The UK government has apologised to relatives of hospital patients who died as a result of being given life-shortening opioid drugs without medical justification and said criminal charges could follow.

An independent inquiry, published on Wednesday, found that 456 patients died and possibly 200 more had their lives shortened because of the routine practice at Gosport War Memorial Hospital.

In a statement after prime minister’s questions, the health and social care secretary, Jeremy Hunt, described the inquiry’s findings as deeply troubling and said there had been “a catalogue of failures” by the local NHS, the police, the coroner, and the Department of Health (now the Department of Health and Social Care).

He said: “Nothing I say today will lessen the anguish and pain of families who have campaigned for 20 years after the loss of a loved one, but I can at least on behalf of the government and NHS apologise for what happened and what they have been through.

“Had the establishment listened when junior NHS staff spoke out, had the establishment listened when ordinary families raised concerns, instead of treating them as troublemakers, many of those deaths would not have happened.”

He said the police working with the Crown Prosecution Service and clinicians would consider whether criminal charges should be brought. Hunt suggested that Hampshire constabulary should consider whether the investigation should be conducted by another force given its “vested interest”.

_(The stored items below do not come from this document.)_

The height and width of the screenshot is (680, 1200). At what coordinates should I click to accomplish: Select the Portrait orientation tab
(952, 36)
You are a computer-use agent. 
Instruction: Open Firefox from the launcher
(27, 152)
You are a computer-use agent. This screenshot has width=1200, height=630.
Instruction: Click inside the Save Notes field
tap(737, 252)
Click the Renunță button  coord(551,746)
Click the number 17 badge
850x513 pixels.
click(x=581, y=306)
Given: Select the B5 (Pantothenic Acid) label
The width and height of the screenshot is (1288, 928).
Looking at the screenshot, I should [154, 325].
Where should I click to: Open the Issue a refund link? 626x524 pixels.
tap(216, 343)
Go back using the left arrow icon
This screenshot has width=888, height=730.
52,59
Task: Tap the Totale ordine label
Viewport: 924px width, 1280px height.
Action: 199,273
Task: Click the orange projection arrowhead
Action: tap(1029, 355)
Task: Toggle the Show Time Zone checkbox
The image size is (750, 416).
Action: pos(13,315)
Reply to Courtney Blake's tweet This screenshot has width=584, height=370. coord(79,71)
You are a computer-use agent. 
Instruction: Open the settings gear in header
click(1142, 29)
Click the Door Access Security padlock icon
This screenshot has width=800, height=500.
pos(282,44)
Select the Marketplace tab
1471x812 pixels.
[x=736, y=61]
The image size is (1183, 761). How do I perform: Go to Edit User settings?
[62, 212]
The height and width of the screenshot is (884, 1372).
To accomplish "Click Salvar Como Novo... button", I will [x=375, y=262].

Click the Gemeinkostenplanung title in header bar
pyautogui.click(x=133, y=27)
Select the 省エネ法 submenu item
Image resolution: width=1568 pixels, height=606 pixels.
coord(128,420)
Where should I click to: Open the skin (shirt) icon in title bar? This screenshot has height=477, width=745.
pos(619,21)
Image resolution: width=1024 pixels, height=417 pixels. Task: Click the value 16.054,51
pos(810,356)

Earlier, in response to a question at PMQs, Theresa May offered her own apology for the length of time bereaved relatives have had to wait.

She said: “The events at Gosport Memorial hospital were tragic, they are deeply troubling and they led to unimaginable heartache for the families concerned … I am sorry that it took so long for the families to get answers from the NHS.”

The inquiry, led by the former bishop of Liverpool James Jones, concluded that Dr Jane Barton, the GP who ran wards at Gosport War Memorial hospital, routinely overprescribed drugs for her patients in the 1990s. Consultants were aware of her actions but did not intervene.

The panel said concerns were raised as early as 1988, and three years later when a staff meeting was held supposedly for nurses to address the issue it “had the effect of silencing the nurses’ concerns”.

Caroline Dinenage, the MP for Gosport, told the BBC: “It is utterly chilling. It’s almost heartbreaking. I don’t think any of us realised the scale of this. There are potentially over 450 lives shortened as a result of this. The report talks about a culture of shortening lives, it talks about a disregard for human life. It talks about families who thought their loved ones were there for respite and rehabilitation only to find that they were on a terminal care pathway. It is just almost unimaginable, this report and what it says.

“The government needs to look at this as a matter of extreme urgency. This is too big to ignore. This is over 450 lives shortened as a result of care.”